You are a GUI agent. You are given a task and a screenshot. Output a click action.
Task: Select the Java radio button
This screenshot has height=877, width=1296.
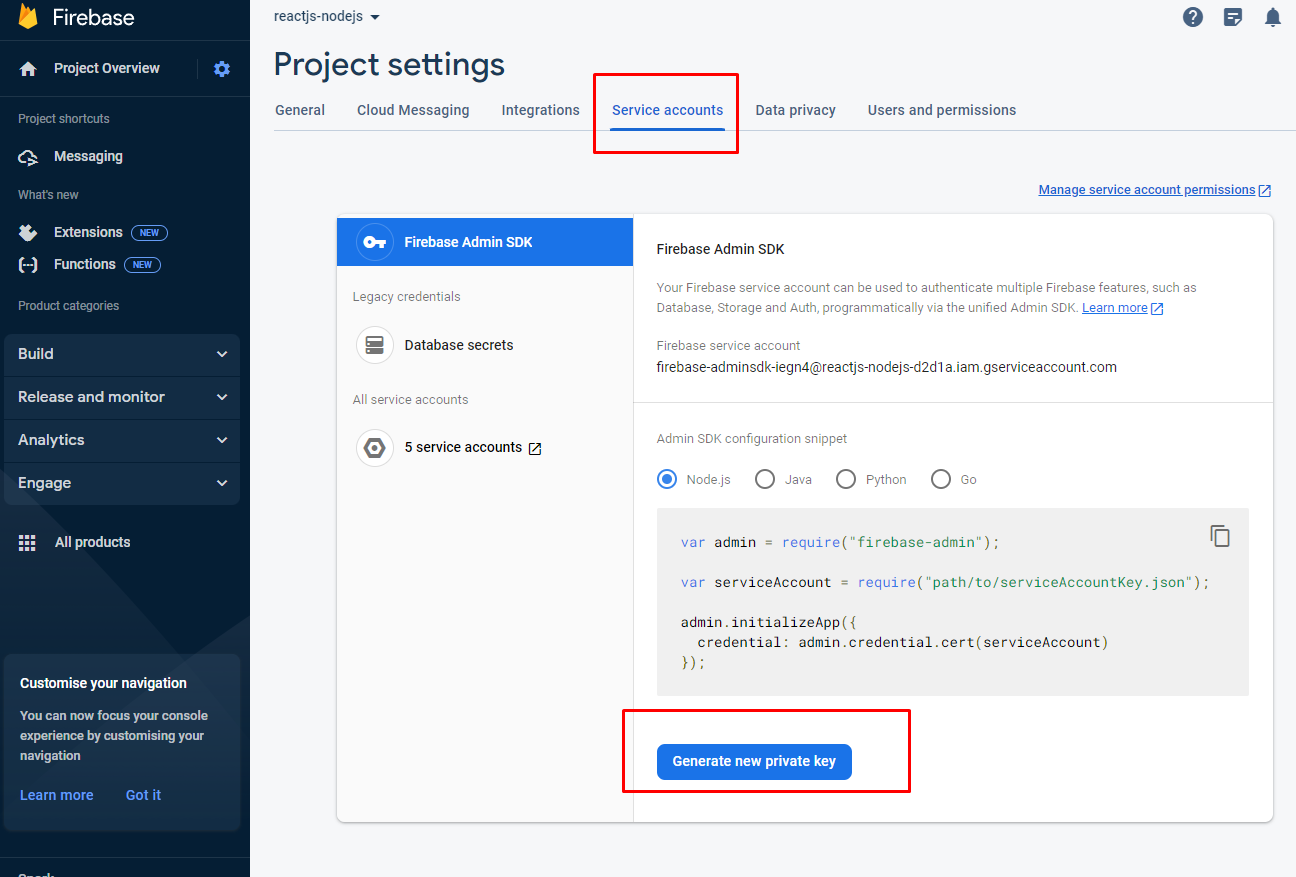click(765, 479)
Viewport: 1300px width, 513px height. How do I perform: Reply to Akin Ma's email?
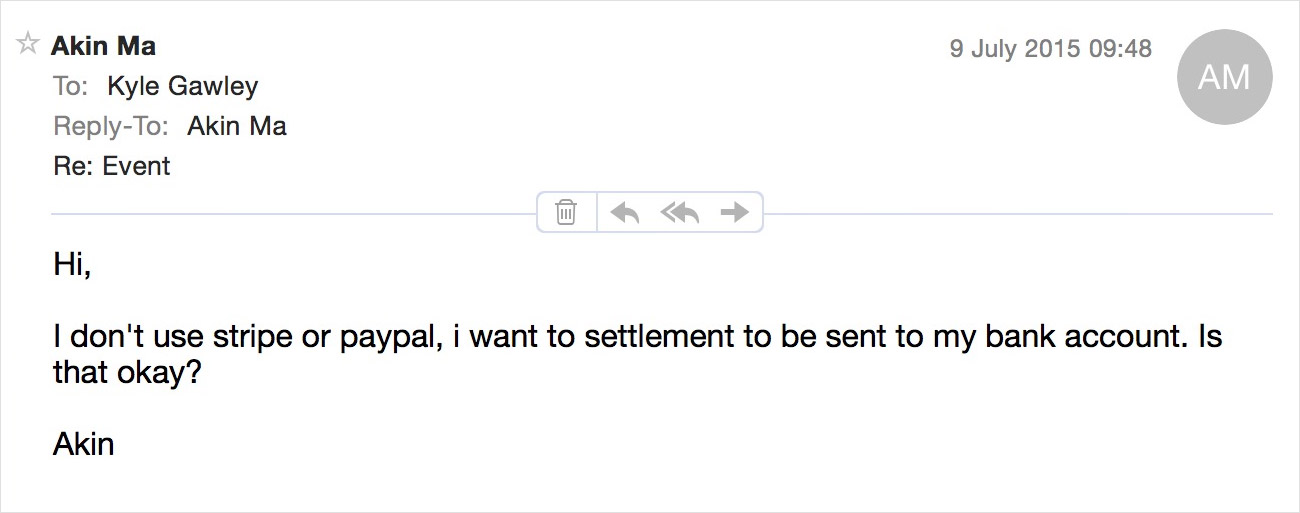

※

* Your goal
Convert the lines of all the entries above into a JSON list of strings, one string per line, skipping blank lines and leaving out the pictures.

* Output of the exercise
[
  "You are a GUI agent. You are given a task and a screenshot. Output a click action.",
  "Task: Select the Java radio button",
  "This screenshot has height=877, width=1296.",
  "click(765, 479)",
  "Viewport: 1300px width, 513px height. How do I perform: Reply to Akin Ma's email?"
]